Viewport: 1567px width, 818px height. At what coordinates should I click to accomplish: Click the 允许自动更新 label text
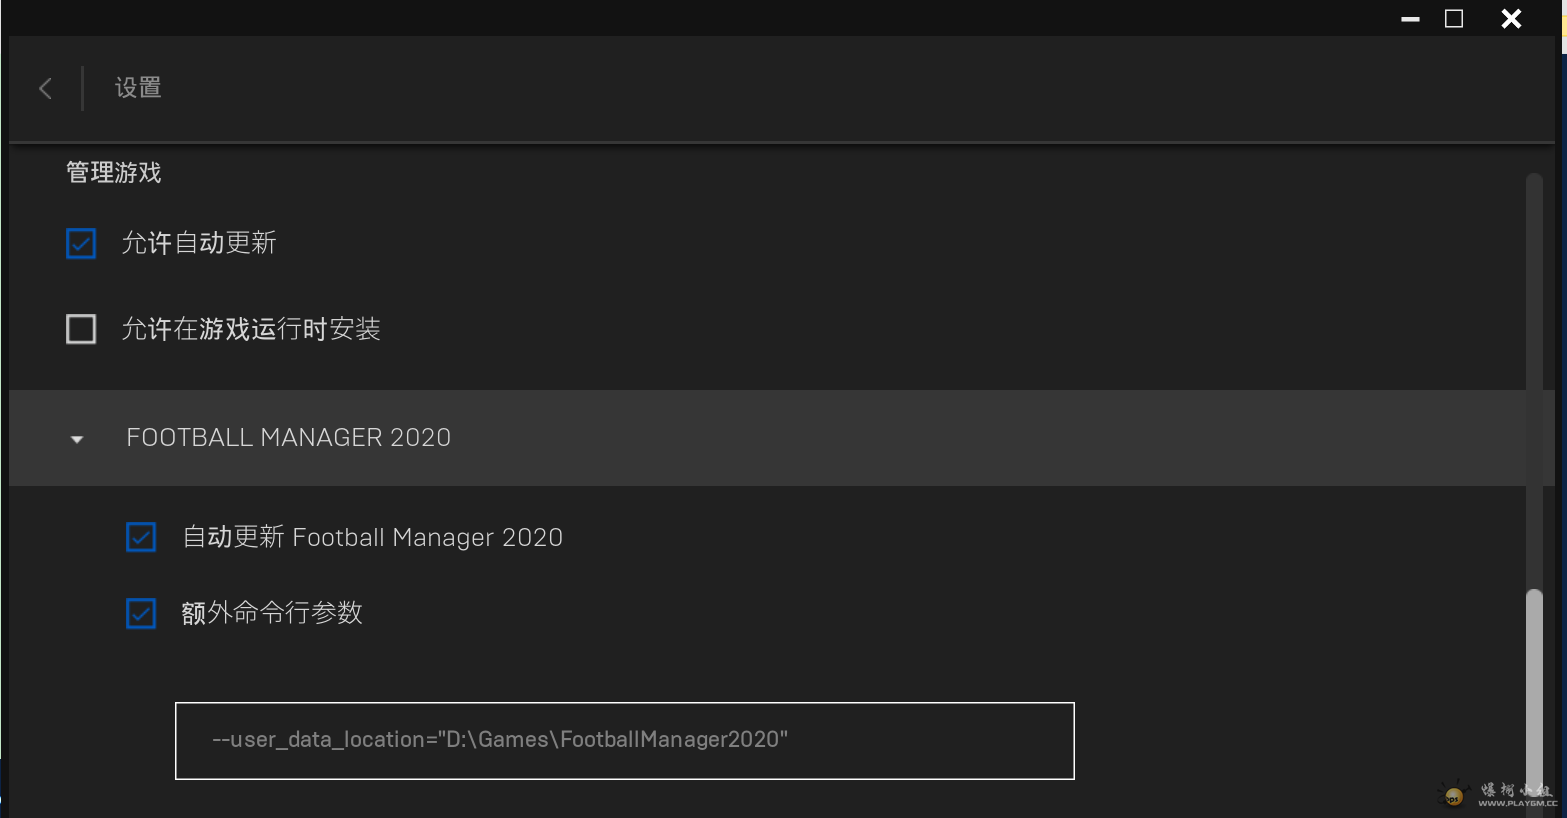(199, 243)
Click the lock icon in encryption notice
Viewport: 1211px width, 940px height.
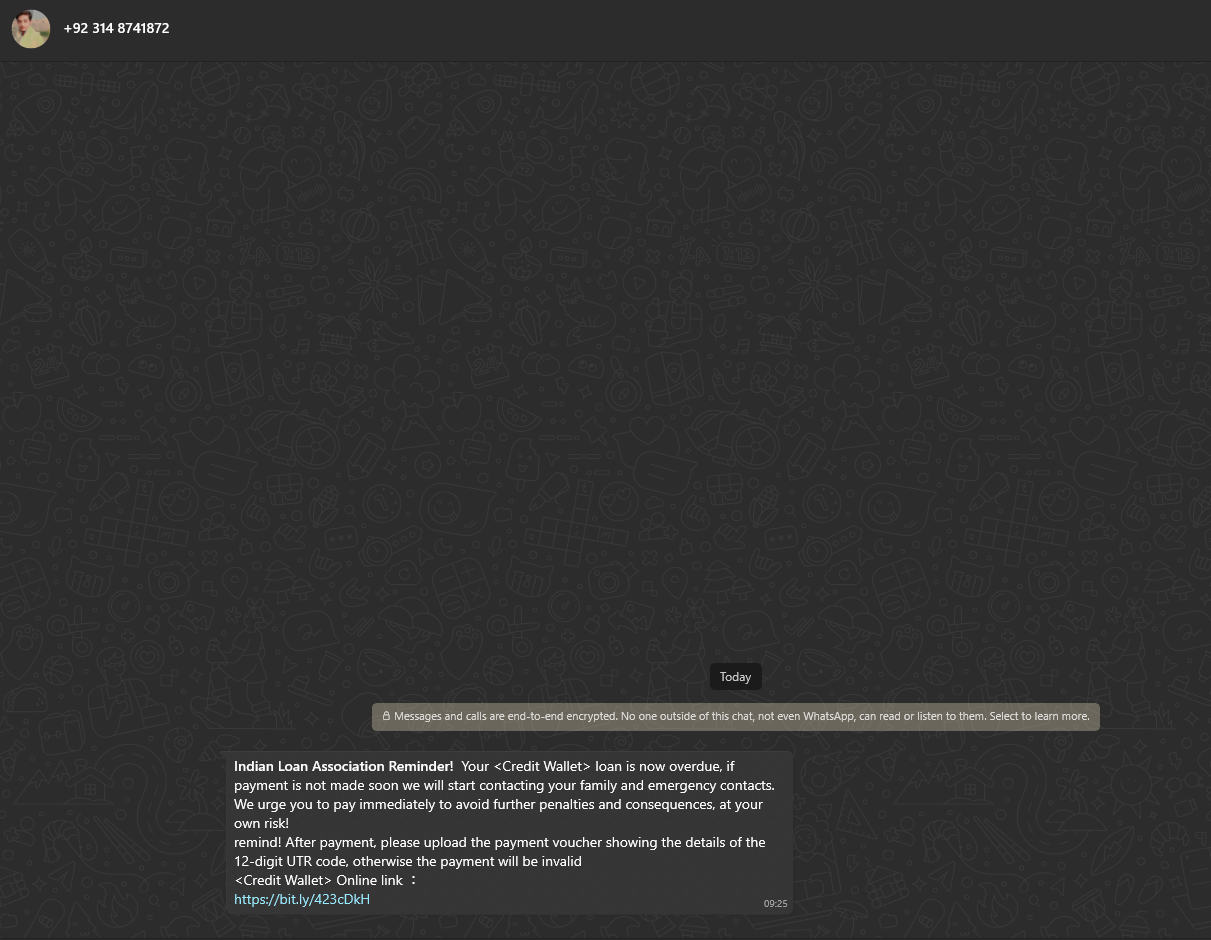[386, 716]
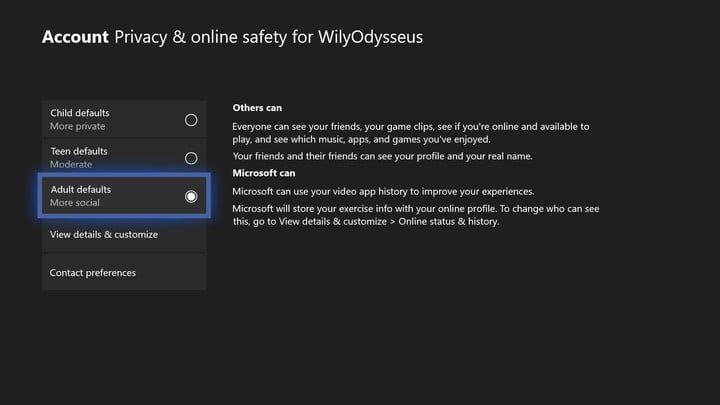Click the bold Account heading

coord(73,38)
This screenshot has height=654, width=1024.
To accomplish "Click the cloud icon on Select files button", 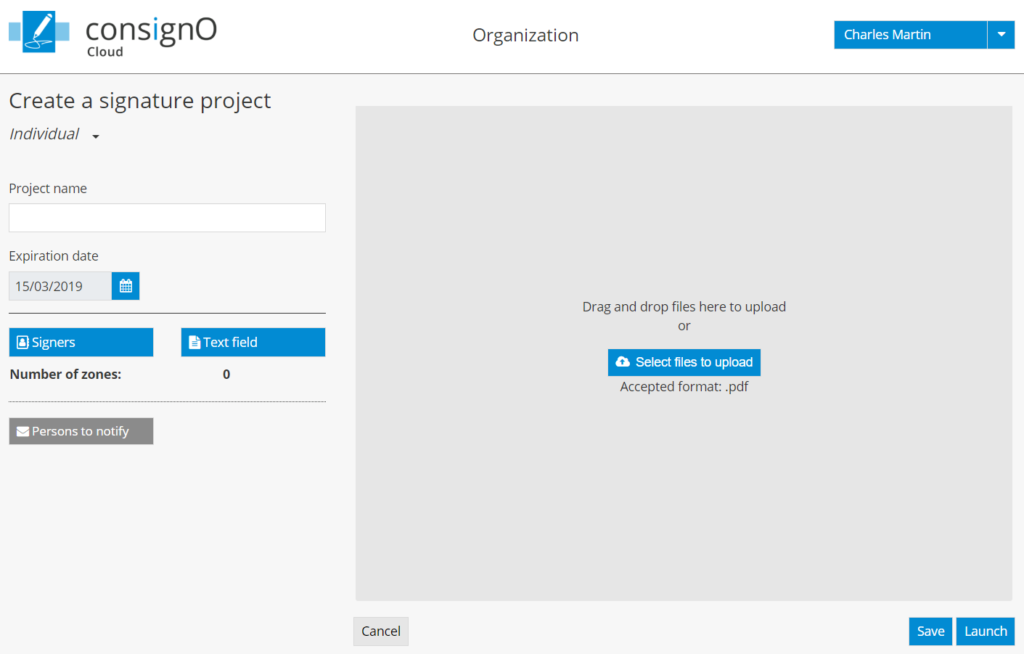I will coord(623,362).
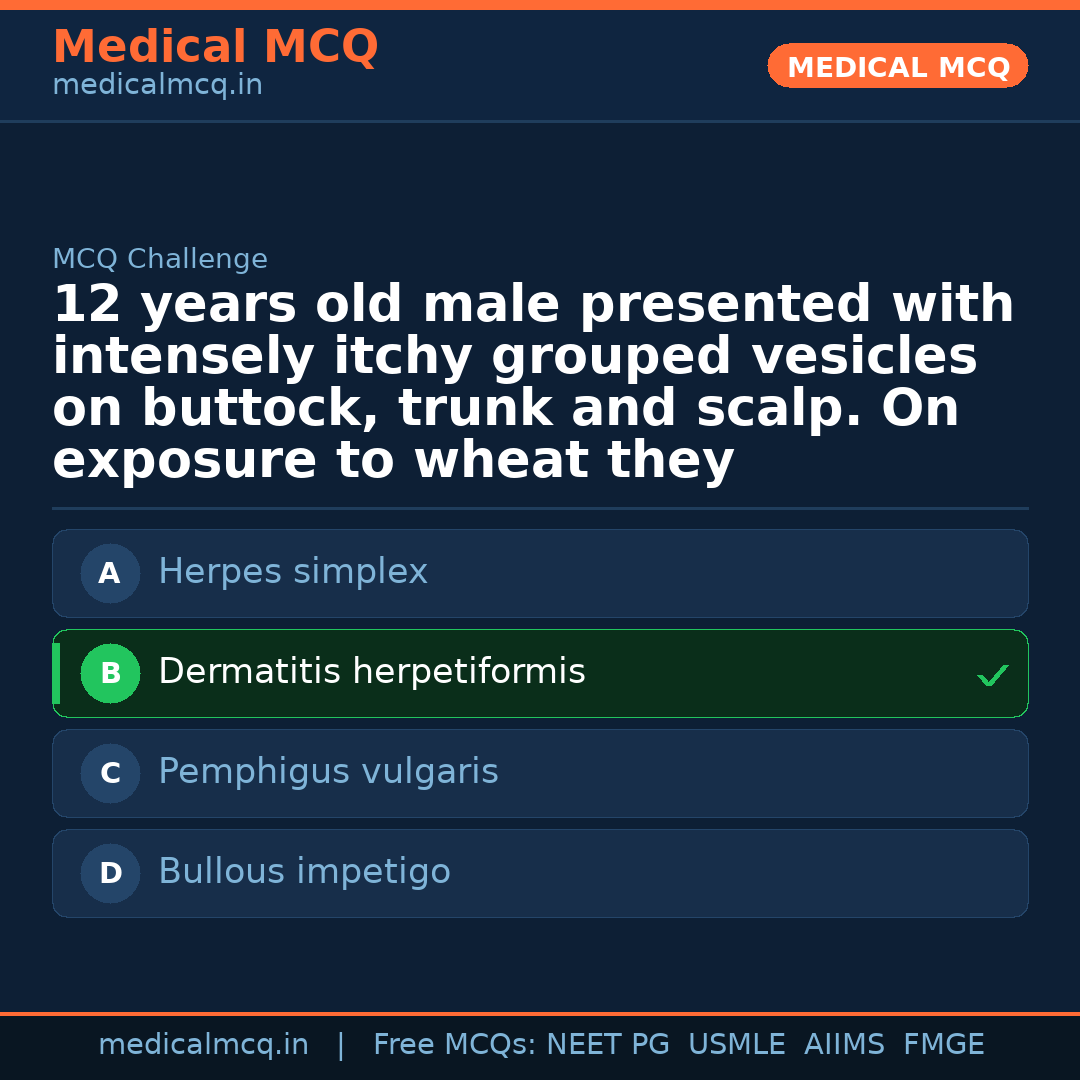Screen dimensions: 1080x1080
Task: Open the medicalmcq.in link in header
Action: 157,86
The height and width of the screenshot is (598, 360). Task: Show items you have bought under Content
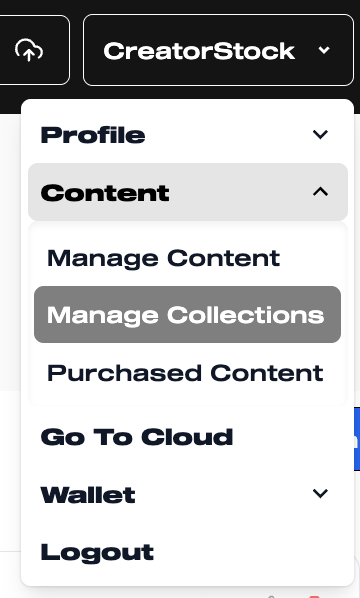tap(185, 373)
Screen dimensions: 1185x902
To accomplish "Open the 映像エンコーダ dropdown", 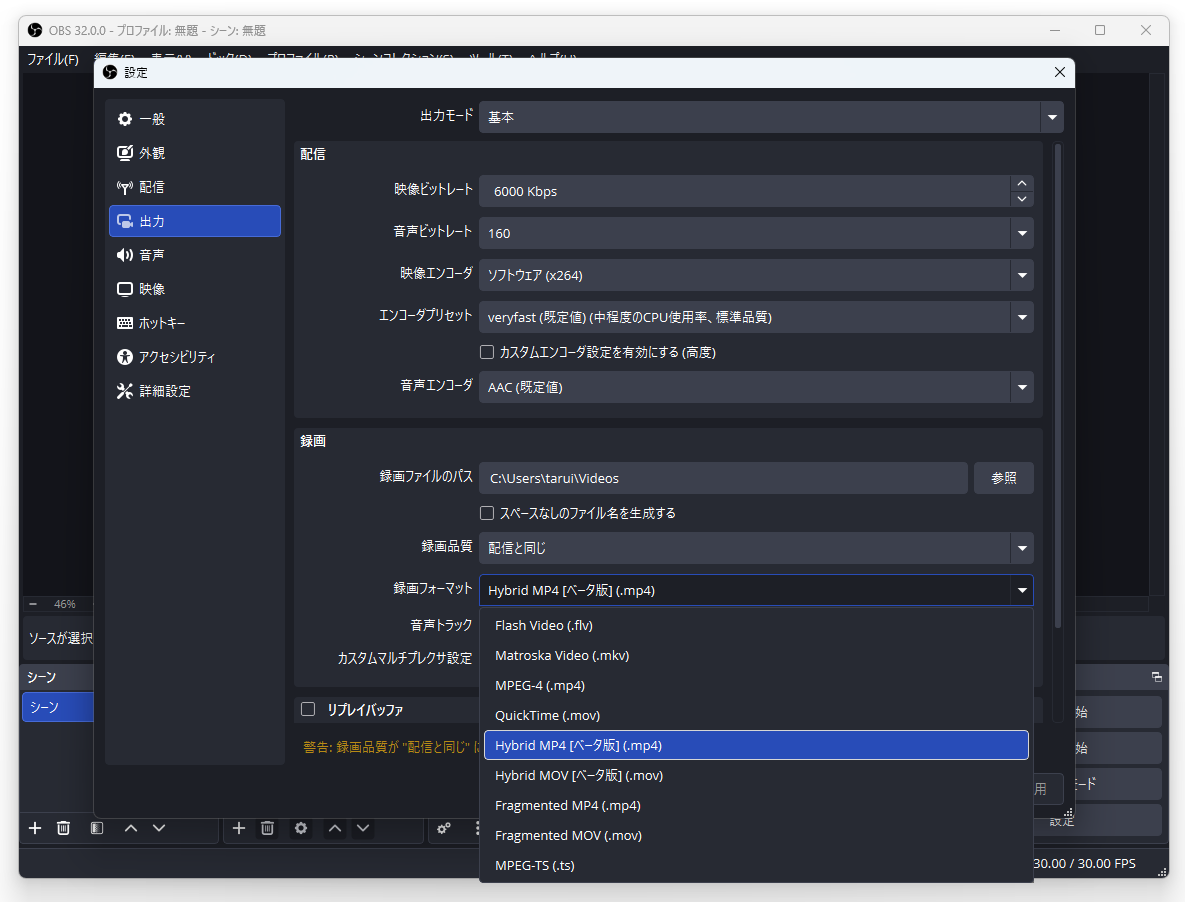I will 1022,275.
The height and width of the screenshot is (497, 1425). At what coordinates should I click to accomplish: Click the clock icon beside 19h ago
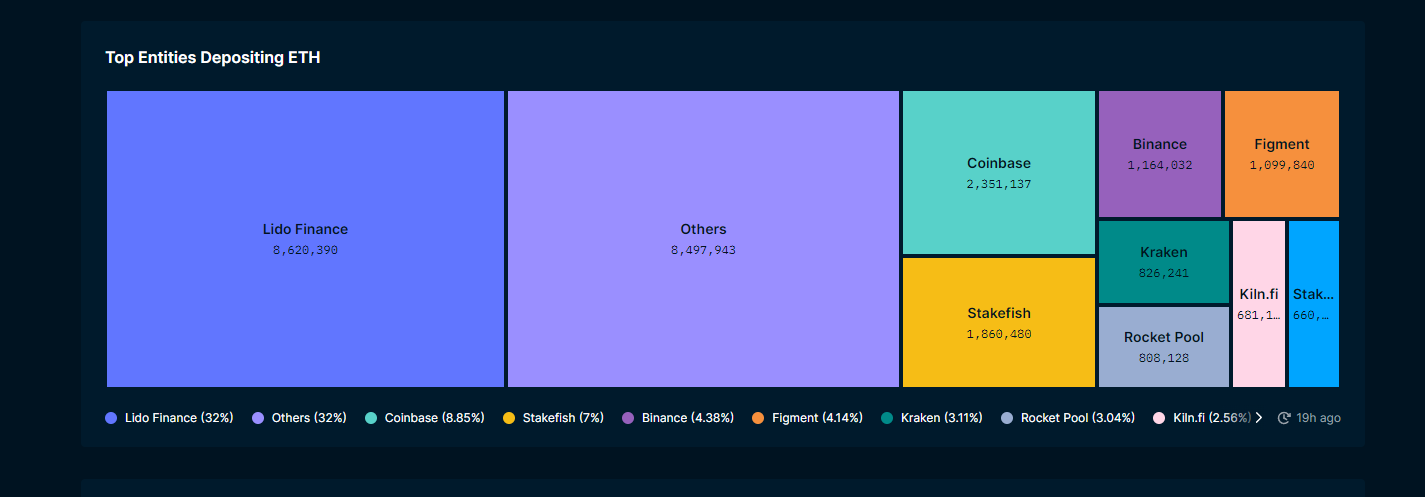[1284, 418]
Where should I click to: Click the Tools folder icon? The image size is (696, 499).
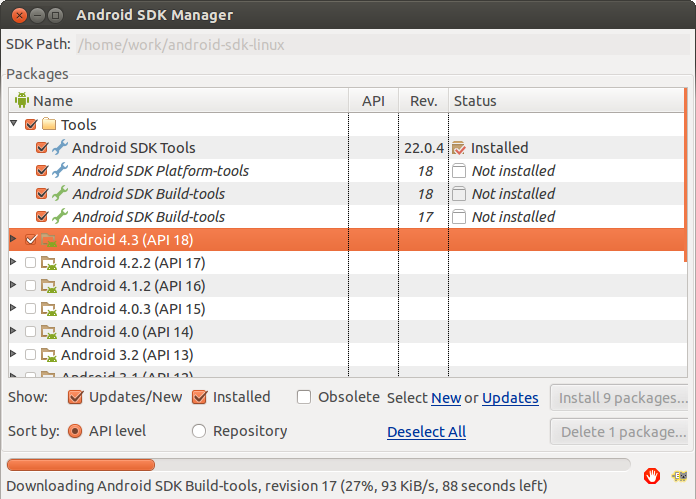coord(49,125)
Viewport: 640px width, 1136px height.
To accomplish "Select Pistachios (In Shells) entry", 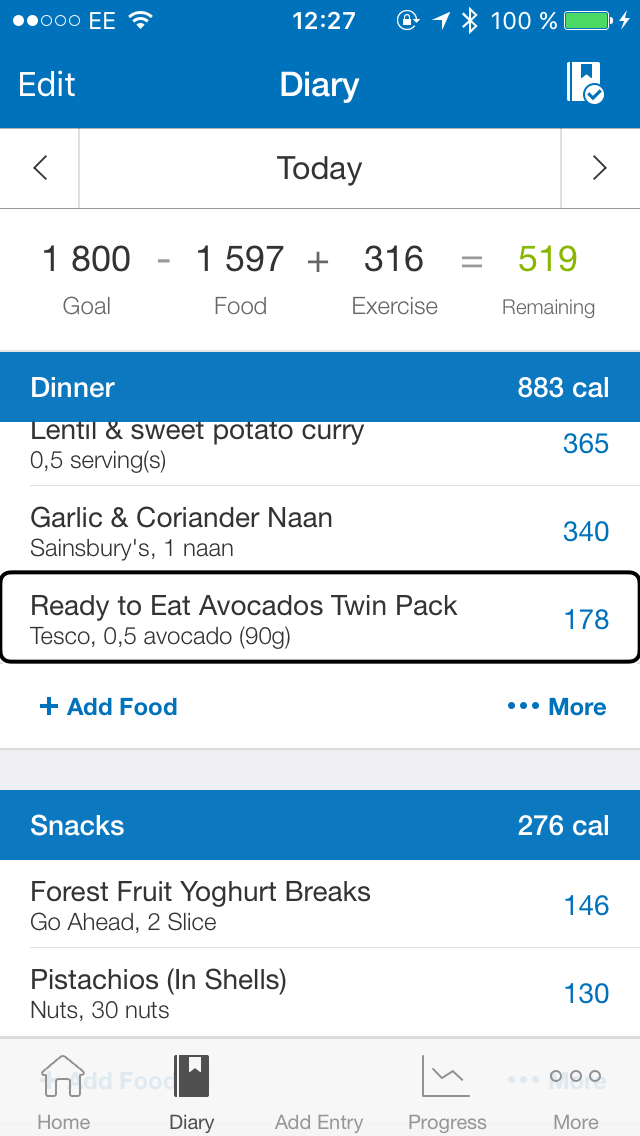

PROBLEM DESCRIPTION >> After dropping the pictures, please set down the lines from the beginning of the listing through the line containing "This screenshot has height=654, width=1024.", both included, exactly as they stand.

YOUR SOLUTION >>
Viewport: 1567px width, 818px height. At what coordinates should I click to accomplish: Click the 允许自动更新 label text
(199, 243)
Click the lock icon in encryption notice
Viewport: 1211px width, 940px height.
[386, 716]
Click the bold Account heading

coord(73,38)
This screenshot has height=654, width=1024.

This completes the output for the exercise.